Goethe’s observations of light as described in his book Colour Theory were known to Turner and influenced his paintings The Evening Before the Deluge (1843) and Light and Colour (Goethe’s Theory), The Morning after the Deluge, Moses Writing the Book of Genesis (1843). Goethe’s observations of light in a dark space provided a starting point for the creation of this work.

“Let the room be made as dark as possible, let there be a circular opening in the window shutters about three inches in diameter, which may be closed or not at pleasure. The sun being suffered to shine through this on to a white surface, let the spectator from some little distance fix his eye on this bright circle thus admitted.”

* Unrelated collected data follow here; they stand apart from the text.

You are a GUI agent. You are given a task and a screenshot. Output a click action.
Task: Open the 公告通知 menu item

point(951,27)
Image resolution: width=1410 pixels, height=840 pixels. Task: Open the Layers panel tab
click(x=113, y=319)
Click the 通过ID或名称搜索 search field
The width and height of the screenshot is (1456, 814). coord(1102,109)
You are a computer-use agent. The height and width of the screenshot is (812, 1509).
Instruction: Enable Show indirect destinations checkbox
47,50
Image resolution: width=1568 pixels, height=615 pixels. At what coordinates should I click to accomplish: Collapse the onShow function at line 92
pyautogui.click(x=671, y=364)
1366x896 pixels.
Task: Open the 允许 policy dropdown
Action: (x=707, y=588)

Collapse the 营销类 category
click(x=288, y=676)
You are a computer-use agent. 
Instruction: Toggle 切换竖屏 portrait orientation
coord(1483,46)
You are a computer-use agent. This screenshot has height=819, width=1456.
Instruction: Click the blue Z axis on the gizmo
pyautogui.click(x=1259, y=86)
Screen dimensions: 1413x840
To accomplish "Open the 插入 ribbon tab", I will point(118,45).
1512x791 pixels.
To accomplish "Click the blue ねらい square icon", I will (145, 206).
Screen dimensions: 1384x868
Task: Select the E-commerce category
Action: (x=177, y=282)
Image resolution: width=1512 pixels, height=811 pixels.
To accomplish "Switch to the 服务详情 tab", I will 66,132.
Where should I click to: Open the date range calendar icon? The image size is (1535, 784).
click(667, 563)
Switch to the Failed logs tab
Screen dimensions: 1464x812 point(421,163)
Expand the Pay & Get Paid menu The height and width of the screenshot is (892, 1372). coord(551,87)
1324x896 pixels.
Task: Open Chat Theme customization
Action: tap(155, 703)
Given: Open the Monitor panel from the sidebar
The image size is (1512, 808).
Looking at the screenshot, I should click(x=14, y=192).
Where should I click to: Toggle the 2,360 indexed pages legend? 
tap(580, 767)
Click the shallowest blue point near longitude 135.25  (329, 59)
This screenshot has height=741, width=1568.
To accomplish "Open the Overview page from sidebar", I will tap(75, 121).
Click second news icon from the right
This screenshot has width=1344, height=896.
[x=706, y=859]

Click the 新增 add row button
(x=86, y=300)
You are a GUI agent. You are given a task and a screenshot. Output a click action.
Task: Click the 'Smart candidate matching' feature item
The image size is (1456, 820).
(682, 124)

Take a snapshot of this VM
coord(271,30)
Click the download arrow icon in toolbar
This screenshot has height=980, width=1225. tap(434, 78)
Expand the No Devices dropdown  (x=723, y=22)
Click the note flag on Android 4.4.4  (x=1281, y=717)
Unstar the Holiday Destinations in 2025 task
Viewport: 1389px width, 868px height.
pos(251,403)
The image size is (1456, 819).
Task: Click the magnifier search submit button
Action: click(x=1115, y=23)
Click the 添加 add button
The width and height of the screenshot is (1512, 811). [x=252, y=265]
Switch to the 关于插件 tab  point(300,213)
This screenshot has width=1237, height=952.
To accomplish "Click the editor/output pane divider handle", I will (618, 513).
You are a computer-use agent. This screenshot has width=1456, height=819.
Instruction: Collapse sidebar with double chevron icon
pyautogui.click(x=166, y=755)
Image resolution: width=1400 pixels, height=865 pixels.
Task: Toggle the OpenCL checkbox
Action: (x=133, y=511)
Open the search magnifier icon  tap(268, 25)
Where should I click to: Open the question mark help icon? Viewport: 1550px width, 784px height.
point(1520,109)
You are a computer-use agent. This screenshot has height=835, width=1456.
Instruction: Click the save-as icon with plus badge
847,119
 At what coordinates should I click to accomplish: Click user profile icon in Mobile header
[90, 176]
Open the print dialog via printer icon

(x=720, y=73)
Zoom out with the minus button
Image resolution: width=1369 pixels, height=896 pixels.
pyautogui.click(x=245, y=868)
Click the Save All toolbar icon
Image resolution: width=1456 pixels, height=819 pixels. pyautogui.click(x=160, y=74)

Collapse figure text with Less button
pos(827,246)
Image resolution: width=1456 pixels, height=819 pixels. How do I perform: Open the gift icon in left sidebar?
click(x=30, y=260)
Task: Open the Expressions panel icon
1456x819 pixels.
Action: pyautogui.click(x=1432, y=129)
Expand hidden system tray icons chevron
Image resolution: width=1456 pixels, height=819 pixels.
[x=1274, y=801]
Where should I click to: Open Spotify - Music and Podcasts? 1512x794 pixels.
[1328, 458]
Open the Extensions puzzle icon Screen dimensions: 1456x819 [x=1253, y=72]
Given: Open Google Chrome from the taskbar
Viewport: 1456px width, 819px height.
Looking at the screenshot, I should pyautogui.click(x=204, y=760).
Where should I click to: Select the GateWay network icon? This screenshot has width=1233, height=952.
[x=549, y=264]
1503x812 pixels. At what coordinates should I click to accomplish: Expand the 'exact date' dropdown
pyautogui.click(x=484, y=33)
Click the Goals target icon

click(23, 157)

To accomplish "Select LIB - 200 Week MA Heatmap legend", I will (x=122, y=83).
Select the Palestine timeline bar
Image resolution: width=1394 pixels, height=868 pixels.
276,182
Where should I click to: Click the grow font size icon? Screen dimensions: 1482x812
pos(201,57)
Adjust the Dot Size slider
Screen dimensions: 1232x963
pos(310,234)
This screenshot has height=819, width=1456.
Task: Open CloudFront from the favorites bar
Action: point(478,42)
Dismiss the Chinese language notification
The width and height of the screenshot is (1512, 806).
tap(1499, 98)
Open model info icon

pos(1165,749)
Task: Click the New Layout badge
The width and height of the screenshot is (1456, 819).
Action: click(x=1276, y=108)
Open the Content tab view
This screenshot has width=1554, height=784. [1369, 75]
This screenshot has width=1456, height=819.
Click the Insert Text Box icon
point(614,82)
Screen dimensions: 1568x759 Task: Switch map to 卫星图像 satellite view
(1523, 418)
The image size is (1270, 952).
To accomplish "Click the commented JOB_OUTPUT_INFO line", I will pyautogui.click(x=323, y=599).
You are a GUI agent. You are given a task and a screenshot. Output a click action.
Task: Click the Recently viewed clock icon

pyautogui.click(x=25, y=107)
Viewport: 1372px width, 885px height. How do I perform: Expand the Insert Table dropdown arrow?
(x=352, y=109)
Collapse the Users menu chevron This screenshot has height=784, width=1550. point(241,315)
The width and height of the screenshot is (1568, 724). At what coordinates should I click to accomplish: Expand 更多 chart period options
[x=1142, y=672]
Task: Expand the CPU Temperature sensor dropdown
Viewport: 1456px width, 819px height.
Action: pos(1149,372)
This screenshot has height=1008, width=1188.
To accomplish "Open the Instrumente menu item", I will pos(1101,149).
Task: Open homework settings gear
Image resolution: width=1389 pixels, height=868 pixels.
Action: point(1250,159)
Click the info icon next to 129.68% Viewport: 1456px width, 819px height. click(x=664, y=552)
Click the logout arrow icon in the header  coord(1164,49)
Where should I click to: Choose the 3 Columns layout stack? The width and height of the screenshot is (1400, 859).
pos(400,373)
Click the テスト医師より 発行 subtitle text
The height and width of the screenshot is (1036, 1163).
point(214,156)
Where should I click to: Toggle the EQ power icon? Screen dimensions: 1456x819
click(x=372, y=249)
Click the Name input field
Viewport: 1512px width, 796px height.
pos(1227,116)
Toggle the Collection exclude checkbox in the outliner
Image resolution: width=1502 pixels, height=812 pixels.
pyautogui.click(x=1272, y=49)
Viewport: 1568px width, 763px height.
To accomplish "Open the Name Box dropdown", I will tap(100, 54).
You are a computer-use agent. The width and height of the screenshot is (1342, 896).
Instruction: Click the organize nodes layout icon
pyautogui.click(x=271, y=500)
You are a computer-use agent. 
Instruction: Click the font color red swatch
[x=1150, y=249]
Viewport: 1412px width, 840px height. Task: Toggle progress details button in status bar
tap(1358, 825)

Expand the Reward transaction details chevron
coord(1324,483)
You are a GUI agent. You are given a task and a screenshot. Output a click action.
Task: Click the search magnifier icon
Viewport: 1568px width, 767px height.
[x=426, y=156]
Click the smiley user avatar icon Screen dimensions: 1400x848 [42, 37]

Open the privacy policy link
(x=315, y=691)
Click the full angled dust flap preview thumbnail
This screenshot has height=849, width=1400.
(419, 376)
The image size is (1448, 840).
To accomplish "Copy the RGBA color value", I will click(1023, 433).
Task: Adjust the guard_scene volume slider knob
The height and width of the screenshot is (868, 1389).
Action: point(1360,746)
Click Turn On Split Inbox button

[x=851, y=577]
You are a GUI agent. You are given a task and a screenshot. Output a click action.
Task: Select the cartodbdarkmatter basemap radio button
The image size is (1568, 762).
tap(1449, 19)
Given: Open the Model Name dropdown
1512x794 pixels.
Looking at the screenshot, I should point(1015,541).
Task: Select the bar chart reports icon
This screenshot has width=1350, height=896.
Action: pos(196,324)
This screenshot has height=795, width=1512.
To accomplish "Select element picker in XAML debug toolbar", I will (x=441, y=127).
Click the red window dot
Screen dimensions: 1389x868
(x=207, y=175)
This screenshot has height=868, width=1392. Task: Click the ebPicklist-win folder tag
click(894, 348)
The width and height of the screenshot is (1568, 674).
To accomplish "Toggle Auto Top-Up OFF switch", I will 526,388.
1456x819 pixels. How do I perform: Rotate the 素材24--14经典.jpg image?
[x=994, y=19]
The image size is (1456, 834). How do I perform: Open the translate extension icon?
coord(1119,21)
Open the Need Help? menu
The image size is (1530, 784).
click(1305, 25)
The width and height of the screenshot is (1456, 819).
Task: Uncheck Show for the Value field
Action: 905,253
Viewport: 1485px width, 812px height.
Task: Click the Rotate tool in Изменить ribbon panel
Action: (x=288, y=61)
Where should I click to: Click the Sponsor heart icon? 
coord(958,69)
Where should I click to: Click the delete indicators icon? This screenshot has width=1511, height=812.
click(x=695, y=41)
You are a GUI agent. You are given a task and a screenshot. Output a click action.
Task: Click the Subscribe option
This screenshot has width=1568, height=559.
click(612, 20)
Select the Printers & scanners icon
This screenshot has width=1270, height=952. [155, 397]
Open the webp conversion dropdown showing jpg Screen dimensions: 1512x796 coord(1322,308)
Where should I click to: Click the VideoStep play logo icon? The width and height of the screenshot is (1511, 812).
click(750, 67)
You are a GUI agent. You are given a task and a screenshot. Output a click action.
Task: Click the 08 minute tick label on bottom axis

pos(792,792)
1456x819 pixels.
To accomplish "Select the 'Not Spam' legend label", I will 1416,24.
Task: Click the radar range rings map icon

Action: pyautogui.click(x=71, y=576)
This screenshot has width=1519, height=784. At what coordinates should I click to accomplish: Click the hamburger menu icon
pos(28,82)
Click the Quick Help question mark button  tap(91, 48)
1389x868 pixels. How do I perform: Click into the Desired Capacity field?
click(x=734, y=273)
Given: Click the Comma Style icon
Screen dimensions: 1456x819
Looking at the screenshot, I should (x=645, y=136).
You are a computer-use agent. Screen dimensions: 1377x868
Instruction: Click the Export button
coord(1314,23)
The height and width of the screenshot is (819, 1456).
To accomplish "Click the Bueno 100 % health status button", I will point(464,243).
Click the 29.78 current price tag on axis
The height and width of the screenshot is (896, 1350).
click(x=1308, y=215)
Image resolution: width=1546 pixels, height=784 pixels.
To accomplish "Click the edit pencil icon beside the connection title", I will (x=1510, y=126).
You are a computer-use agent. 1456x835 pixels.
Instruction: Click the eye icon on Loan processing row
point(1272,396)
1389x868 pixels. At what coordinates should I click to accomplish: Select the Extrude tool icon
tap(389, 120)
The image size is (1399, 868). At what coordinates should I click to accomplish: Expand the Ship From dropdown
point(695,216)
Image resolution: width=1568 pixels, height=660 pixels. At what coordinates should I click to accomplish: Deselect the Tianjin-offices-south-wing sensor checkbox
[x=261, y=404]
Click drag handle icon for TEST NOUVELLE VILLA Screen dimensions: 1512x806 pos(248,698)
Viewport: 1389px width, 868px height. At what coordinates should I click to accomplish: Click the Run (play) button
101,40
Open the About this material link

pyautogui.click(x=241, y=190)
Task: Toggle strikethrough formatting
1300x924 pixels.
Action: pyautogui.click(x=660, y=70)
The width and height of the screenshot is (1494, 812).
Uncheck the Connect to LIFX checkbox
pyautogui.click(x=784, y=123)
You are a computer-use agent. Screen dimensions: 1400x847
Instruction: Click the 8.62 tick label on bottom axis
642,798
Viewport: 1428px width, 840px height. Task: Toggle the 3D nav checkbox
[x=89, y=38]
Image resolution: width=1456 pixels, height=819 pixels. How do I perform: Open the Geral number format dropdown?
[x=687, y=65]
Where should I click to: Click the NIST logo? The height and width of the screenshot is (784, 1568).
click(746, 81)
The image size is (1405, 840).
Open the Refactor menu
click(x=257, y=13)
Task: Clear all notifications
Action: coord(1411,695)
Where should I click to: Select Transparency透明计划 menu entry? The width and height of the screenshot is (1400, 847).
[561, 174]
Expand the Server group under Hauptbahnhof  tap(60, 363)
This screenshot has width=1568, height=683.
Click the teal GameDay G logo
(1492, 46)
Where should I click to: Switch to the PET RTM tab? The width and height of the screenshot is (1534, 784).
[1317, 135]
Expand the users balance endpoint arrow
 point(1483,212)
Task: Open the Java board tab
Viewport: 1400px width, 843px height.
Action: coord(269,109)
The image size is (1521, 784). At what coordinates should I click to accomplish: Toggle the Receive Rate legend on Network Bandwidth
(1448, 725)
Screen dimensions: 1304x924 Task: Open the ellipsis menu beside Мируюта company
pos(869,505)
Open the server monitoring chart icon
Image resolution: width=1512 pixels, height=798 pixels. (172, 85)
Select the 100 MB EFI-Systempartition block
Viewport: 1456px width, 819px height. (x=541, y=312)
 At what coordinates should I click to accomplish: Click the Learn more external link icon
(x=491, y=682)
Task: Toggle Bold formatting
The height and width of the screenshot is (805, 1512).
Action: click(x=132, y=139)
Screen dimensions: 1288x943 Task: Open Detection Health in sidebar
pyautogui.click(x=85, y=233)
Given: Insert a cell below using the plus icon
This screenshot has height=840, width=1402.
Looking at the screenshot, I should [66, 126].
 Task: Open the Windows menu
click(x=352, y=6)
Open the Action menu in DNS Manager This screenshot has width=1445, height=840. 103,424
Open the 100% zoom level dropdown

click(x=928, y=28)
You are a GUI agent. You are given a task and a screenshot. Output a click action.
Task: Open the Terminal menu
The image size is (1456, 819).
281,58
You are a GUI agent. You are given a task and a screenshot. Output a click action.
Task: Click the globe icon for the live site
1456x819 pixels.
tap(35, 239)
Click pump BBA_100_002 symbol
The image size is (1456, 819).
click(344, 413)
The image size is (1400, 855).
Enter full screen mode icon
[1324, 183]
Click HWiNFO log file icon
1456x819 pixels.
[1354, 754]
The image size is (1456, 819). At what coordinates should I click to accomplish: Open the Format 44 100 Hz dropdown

Turner used his knowledge of these after-effects to convey the sensory experience of seeing. His painting Light and Colour (1843) refers to both the sun and the eye, an image of building luminescence that can never be seen directly and that resembles the optic image left after looking at the sun. The circular shape of the painting mimics that of both the sun and the pupil of the eye on which the image is observed. The fact that the image is now created by the impression of light in the eye makes it part of the body, so the picture itself becomes a sort of self-portrait.

Goethe’s experiments with light in a dark space provide the basis for the strategy used in the creation of this work. The house is used as if it were a camera, the light being controlled by the window shutters. Both the absence of light and diffused bright light are used to create images that link to Turner’s observations of light in his paintings. The images in darkened rooms are also inspired by the Claude glass, a nineteenth century viewing device made of black glass that renders a scene in tones of black, to show what is not directly seen, but giving a mysterious impression of what is there.

The project creates a series of quasi-abstract interpretations of the space, in which the viewer senses the way the eye acclimatises to light or dark obliging him to look carefully. The images at the edge of the visible, either totally dark or totally light become almost totally abstract, encouraging a felt impression of the place.